This is a useful tool as it encourages you to consider some essential elements of a project and for a funding application – the Risks, the Assumptions, the Issues and Dependencies – all of which can harm the potential to ‘trip up’ your project and need to be identified in an application.
RAID Analysis is best explained in the following way as an analogy – Imagine one day you come into the office. While wandering around you note that your key team member is missing. You check your email. He’s left a note: “Hi, I got called over to my other project. They are having issues and I need to help. Sorry I can’t support you this week.” Damn. You are in trouble. The project can’t move on without this guy. A common risk has struck your project: You’ve run into a resource issue. That’s just one example of a project risk. There are loads of other risks that can harm your project, and it makes sense to spend some time gathering and analyzing project risks while you kick off a new project. They can be considered as Risks, Assumptions, Issues and Dependencies, or RAID.

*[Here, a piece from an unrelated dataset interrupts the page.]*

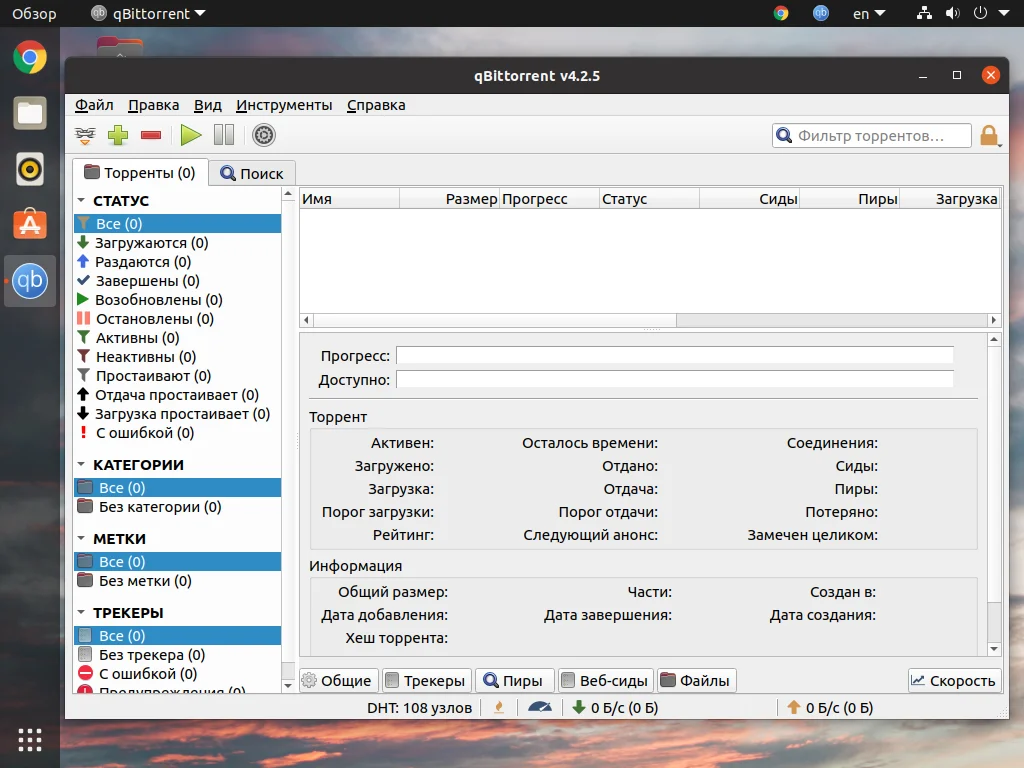The height and width of the screenshot is (768, 1024).
Task: Open the Инструменты menu
Action: (x=284, y=105)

Risks: Risks are any problem or any event that has the potential to derail a project. Common risks include problems around time slippage, budgetary shortfalls, disputes amongst personnel or team members or partners in a multi-agency project. Many bids and tenders request an indication of risk management and mitigation in any proposal. This is certainly the case with EU-funded projects.
Issues: Imagine you are managing an overseas project. You had planned several business trips to the site which is in – let’s say – Kwabala (a fictitious country). Due to political tensions the Kwabala government has restricted entry from the US. Which means: you can’t get into the country! That’s a serious issue! You need to find a workaround for that … maybe carry out the work remotely.
Assumptions: Now imagine this scenario: You’ve organized a staff training for a client’s new software system. Due to the lack of properly-sized meeting rooms the training takes place at a hotel outside of town. The night before the event you wonder: “I hope everyone will bring their laptop“. The next day you arrive at the training site. And what you see is not good: Lots of happy people behind their desk, but no laptops! What a nightmare. You can’t do the training! You had assumed that the client would bring their laptop. And your client’s staff had assumed: we’ll have a great time there.
This is a simple example but now you understand why a RAID analysis is a good thing.
Dependencies: Dependencies exist where one activity can’t start before another activity is completed. If we take a house building project as example, we can’t paint a house before the actual construction is finished. Both tasks are dependent on each other. This is a very obvious case because every child knows that you can only paint a house once its built. In complex projects there are many more dependencies.
In order not to loose overview we also track dependencies in a RAID spreadsheet or you can use a Critical Path Diagram. So should you spend time on a raid analysis?
Yes, you should monitor risks, assumptions, issues and dependencies in a project. Because if you don’t you’ll be navigating a ship without knowing where the cliffs and stormy zones are. However, you don’t have to document everything in a single raid analysis template (file). Instead you can track it in separate files, which is what I would do.